*** Provided material ***
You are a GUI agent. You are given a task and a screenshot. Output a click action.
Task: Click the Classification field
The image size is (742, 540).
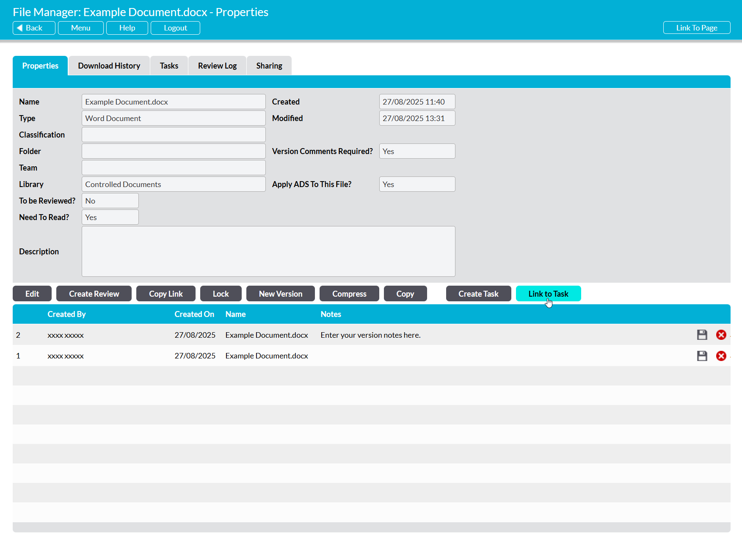click(x=174, y=135)
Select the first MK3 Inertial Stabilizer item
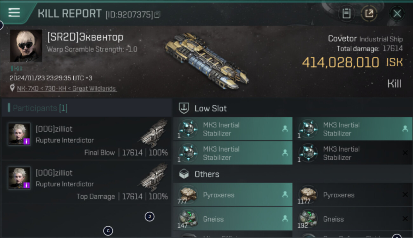 [x=233, y=129]
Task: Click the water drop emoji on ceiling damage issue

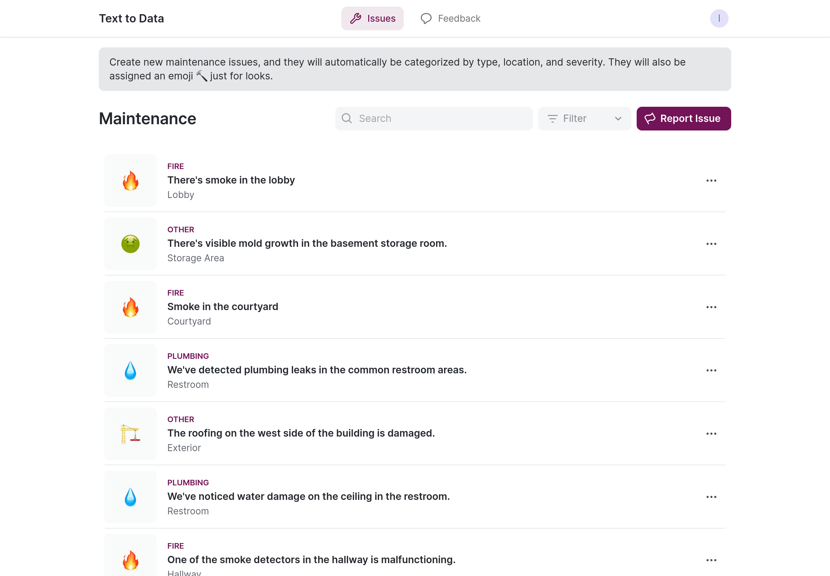Action: (131, 497)
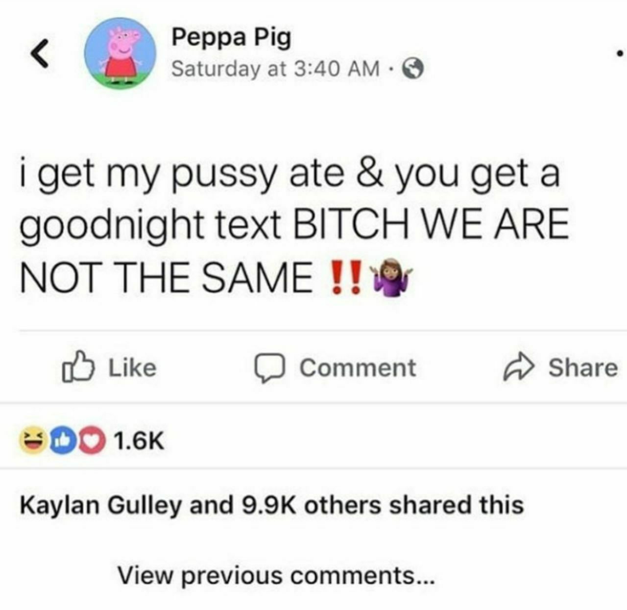Screen dimensions: 627x610
Task: Like the post via Like label
Action: point(132,367)
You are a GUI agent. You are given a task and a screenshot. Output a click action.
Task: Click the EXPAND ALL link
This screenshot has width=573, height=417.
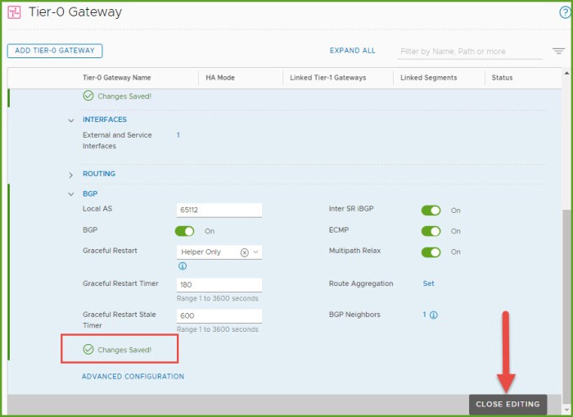coord(352,51)
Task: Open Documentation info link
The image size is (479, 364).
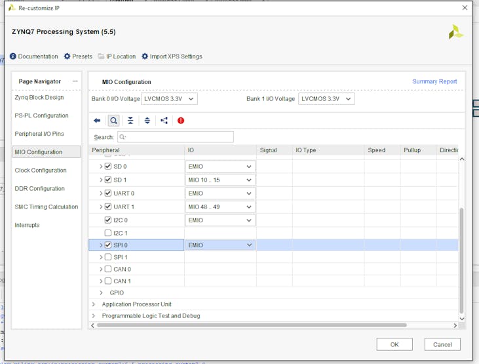Action: click(x=34, y=56)
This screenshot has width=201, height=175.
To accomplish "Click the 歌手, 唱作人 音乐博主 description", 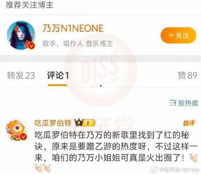I will [78, 44].
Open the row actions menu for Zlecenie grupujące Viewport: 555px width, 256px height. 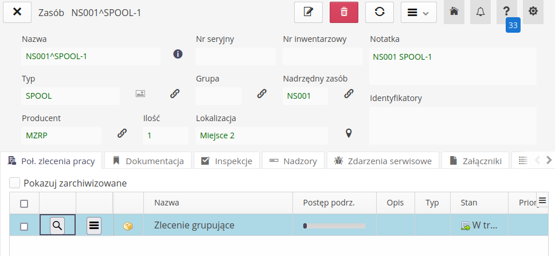pos(95,226)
***
» Task directions: Pick out the lines above containing the word "link", then copy them.

» Answer box:
Task: Click the EXPAND ALL link
Task: Open Documentation info link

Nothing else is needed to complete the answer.